MichiganCentralStation1940
Michigan Central Station in February 1940. (Trains collection)

10 thoughts on “New life for Detroit’s Michigan Central Station

  1. My father told me decades ago how he used to board a train in Scranton, PA to go see customers in Detroit. He preferred the train – nice dinner, no need to find a hotel if he came by plane, breakfast in the morning and then off the train to head to his appointments. Assuming I got it right, would this have been where he got off?

  2. Excellent article with the historic photos, Mr. Keefe. By the way, did anyone see this coming? I really enjoy these good-news rail oriented surprises. Thank you, Ford.

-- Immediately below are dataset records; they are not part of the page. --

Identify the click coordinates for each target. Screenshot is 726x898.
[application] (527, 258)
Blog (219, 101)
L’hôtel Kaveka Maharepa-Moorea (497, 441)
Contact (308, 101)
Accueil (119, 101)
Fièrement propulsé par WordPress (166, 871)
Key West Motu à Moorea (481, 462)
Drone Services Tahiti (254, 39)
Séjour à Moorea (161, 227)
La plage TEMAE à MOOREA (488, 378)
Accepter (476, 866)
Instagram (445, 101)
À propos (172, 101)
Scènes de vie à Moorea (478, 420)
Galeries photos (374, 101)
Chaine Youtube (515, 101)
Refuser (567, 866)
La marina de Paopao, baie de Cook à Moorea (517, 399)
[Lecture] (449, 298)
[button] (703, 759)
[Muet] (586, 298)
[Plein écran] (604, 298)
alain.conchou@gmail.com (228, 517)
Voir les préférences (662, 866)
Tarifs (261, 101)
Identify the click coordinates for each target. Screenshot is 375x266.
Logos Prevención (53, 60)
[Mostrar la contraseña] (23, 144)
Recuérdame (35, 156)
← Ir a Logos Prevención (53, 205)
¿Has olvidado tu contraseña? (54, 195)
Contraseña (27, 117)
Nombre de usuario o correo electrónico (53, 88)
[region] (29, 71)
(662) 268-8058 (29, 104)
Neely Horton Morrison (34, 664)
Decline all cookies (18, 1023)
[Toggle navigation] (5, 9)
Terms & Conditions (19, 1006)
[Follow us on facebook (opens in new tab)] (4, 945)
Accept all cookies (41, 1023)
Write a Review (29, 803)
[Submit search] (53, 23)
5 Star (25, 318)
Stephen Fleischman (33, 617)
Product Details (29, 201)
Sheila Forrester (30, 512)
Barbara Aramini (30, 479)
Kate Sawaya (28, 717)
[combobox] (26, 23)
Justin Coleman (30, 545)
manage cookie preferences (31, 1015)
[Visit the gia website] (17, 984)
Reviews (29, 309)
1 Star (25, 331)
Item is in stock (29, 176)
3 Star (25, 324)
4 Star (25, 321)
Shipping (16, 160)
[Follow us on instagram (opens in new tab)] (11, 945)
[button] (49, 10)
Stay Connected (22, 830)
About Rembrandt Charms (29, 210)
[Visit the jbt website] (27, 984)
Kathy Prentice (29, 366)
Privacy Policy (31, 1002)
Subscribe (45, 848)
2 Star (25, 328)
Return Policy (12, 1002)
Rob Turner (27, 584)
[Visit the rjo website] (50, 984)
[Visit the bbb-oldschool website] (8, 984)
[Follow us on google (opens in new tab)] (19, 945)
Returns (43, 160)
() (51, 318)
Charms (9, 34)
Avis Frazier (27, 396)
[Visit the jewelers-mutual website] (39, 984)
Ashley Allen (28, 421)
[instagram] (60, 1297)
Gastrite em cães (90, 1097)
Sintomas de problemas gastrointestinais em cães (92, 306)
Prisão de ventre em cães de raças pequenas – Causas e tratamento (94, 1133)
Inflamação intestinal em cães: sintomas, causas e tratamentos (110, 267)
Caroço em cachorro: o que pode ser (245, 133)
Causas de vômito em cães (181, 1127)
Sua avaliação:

  3. Great memories for The New York Central which was pretty big in Michigan.Have a dvd where this great terminal is featured

  4. OK, I stand corrected…you don’t like the train station and you don’t like Ford Motor Company either. They made a $1.7 billion profit last year. I think that would fund rebuilding the station quite nicely. And Ford Motor Company does not own the Lions, some members of the Ford family do. That is a different animal. What they do with their money is none of my business, and should be none of yours either, unless you are a stock holder.

  5. GARY — You ask, I really dislike that building, don’t I? Yeah, I kind of dislike it, think it’s vastly over-rated and in horrid condition. I could name many historic buildings in Detroit that are better designed and built, to say nothing of not having been waterlogged homeless encampments for four decades. Detroit has Fisher Building, Albert Kahn Building, Buhl Building, Penobscot Building, Fox Theater, Public Library, Art Institute, Engineering Society, Masonic Temple, the Palmer Park residential district, the Fisher Mansion (well, that one’s a wreck, too), and others, and that’s just the incorporated city, not including the ‘burbs. The real point is not whether or not I like it, but how many hundreds of millions of dollars of FoMoCo $$$$ will be poured into a bottomless pit. FoMoCo is in a ruthless competitive environment with GM, Toyota, Honda etc. I don’t see how FoMoCo can afford to be in the building restoration business when the oversized building is way past salvation. Do I think FoMoCo has engineers etc. to look into what they’re buying, you ask. I think the Ford family has an ego problem, believing if they can build cars they can do whatever else in their home town. For the contraindication, look at their football team. What is it, one postseason victory in 30 or 35 years, something like that?

  6. Charles, you really hate that building, don’t you? Don’t you think Ford has had engineers and architects looking over that building for months? If there are safety issues in the building, there are things such as building codes that they will be required to meet before a certificate of occupancy is granted. And they certainly are aware of that. Ford has built or renovated buildings all over the world. This is not something they are entering into lightly.

  7. TROY – Yes it will be a great boon to the area. But it will severely stress Ford Motor Company’s finances in the process.

  8. If Ford can do this right it will be a boon for the area, it is a huge building and if it is full of people working it will do wonders for the area. I hope and will Ford all the success with this project.